As we journey through life, we are often challenged to reflect on the nature of our spirituality and where we invest our life energy. Recently, I came across a powerful message that resonated deeply with me, and I feel compelled to share it with all of you.

The message revolves around the idea that each one of us has a spirituality, whether we acknowledge it or not. It suggests that our spirituality is defined not merely by our beliefs or intentions but by where we invest our time, energy, and attention. This thought-provoking insight challenges us to examine whether our professed spirituality aligns with our daily practices and priorities.

The analogy of “how do you spell LOVE: TIME” struck a chord with me. It reminds us that how we spend our days ultimately shapes our lives. Are we investing our time in activities that reflect the values of love, grace, mercy, and tenderness we profess? Or are we allowing distractions to consume us, diverting our attention from what truly matters?

Fr. Ron Rolheiser has a beautiful saying that everyone has a spirituality. Everyone has a life energy that they put somewhere. One might say their spirituality is God, and then spend the day worrying about everything and never really practice the things that help us let go of worry. Is it possible, then, that the person’s spirituality is actually “worry”? One might say their Spirituality is God and then spend all their time gaming. Wouldn’t their spirituality be gaming? One may say their Spirituality is God and then spend all their time judging and obsessing over the rules of the Church to the point where what could be healthy boundaries of a sort have become chains for them and others. Wouldn’t that person’s spirituality be “rules”? …. Really, wherever you are putting your life energy, that is your spirituality. I find it to be an intriguing thought, indeed!

As we enter the season of Lent, it is a great time to reflect and realign ourselves. Lent encourages us to carefully observe what we are feeling with all of our hearts and to try to find peace in God - a God who is full of love, mercy, and tenderness. It also urges us to reassess our priorities and adopt daily habits such as praying more, making a decision to attend a small group study, make a step to engage in the church mission that brings us closer to the divine.

Scripture echoes the timeless truth: “Love the Lord your God with all your heart and with all your soul and with all your mind. This is the first and greatest commandment. And the second is like it: Love your neighbor as yourself.” (Matthew 22:37-39, NIV) These words serve as a beacon, illuminating the path of our spirituality with the radiant glow of divine love.

Therefore, let us strive to embody a spirituality grounded in love – a love that knows no bounds, barriers, or conditions. Let our actions speak louder than our words as we extend a hand of compassion to the marginalized, the oppressed, and the forgotten. Let us be beacons of light in a world shrouded in darkness, vessels of grace in a sea of turmoil.

As we embark on this sacred journey together, may we be guided by the timeless wisdom of Fr. Richie Rohr: “Jesus did not come to change God’s mind about us, but to change our mind about God.” May our hearts be transformed by our Creator’s boundless love and mercy, and may our lives be a testament to the transformative power of faith. May our spirituality be defined by daily practices that lead us closer to God and one another.

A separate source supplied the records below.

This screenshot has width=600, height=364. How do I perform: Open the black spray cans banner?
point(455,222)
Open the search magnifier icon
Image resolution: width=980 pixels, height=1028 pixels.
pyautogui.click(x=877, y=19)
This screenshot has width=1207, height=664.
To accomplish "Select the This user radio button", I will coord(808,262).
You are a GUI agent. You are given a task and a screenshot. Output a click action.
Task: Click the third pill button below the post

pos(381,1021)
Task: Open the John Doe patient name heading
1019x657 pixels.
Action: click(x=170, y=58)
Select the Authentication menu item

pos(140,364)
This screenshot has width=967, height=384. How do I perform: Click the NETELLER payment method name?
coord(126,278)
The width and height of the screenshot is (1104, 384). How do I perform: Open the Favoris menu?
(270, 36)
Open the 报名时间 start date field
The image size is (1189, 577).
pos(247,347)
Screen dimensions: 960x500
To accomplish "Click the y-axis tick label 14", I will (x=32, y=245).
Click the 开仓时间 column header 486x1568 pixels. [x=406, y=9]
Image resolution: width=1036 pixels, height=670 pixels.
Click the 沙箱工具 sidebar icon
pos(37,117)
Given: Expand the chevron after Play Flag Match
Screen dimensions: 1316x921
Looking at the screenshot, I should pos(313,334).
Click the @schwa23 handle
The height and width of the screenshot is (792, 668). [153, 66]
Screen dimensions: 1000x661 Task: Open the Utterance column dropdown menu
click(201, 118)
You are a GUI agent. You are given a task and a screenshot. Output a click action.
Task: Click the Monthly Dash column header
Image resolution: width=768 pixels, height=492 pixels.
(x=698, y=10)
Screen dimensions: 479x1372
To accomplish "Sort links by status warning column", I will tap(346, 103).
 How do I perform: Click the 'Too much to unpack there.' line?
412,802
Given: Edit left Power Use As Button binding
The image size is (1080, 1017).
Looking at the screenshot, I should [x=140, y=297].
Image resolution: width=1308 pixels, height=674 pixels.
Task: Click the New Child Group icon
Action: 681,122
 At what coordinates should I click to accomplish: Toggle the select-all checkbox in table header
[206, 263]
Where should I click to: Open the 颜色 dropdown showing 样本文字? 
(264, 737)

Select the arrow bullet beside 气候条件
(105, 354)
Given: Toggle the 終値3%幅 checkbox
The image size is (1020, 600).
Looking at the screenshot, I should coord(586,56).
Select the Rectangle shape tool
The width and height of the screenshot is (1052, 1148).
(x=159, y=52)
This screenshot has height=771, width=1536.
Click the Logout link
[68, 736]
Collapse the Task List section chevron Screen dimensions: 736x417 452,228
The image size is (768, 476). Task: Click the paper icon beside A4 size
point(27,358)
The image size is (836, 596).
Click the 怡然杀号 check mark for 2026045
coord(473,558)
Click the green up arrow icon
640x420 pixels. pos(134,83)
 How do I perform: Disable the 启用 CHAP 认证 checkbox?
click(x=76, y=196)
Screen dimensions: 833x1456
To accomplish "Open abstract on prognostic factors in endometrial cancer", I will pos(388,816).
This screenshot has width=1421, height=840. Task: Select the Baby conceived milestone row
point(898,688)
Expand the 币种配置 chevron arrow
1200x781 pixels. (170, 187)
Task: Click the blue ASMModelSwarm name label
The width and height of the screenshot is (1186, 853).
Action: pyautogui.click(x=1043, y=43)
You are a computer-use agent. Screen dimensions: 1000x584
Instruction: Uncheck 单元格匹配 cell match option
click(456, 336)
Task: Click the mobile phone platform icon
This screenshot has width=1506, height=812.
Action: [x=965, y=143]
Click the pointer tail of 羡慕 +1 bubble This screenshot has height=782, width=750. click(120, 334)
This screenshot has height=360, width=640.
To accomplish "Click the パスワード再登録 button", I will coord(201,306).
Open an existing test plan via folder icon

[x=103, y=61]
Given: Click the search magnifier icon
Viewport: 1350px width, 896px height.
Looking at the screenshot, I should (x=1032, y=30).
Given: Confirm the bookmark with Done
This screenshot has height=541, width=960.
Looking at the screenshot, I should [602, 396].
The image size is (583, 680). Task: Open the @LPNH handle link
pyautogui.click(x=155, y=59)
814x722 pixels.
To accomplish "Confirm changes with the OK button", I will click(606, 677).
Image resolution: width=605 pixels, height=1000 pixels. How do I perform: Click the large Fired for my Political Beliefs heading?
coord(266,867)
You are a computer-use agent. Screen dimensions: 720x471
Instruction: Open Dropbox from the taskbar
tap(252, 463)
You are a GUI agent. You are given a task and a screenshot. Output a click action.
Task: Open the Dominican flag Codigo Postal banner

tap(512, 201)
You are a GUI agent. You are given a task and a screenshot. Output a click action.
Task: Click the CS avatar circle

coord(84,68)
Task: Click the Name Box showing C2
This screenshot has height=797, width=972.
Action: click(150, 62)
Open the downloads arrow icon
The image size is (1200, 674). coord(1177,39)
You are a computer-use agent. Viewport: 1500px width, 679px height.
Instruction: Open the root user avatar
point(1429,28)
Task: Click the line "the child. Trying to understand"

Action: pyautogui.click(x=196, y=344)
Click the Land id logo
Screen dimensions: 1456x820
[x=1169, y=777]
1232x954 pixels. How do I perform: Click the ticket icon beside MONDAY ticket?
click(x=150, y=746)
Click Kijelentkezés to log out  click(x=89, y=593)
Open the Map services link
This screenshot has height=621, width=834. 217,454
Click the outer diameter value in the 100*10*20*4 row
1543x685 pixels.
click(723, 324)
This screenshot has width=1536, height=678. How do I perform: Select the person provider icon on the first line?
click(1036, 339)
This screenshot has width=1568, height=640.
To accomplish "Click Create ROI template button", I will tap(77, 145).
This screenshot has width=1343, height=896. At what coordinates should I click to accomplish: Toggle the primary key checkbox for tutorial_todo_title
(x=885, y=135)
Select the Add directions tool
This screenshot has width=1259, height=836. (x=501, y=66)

Do you know your spirituality? If not, I hope you seek it. Once you find it, make it a daily practice that brings your mind and heart toward grace and love.

Let us pray: Heavenly Father, guide us to invest our energy in love, grace, and mercy. Lead us to deepen our relationship with You and with one another. May Your love illuminate our path and inspire us to spread kindness and compassion wherever we go. Amen.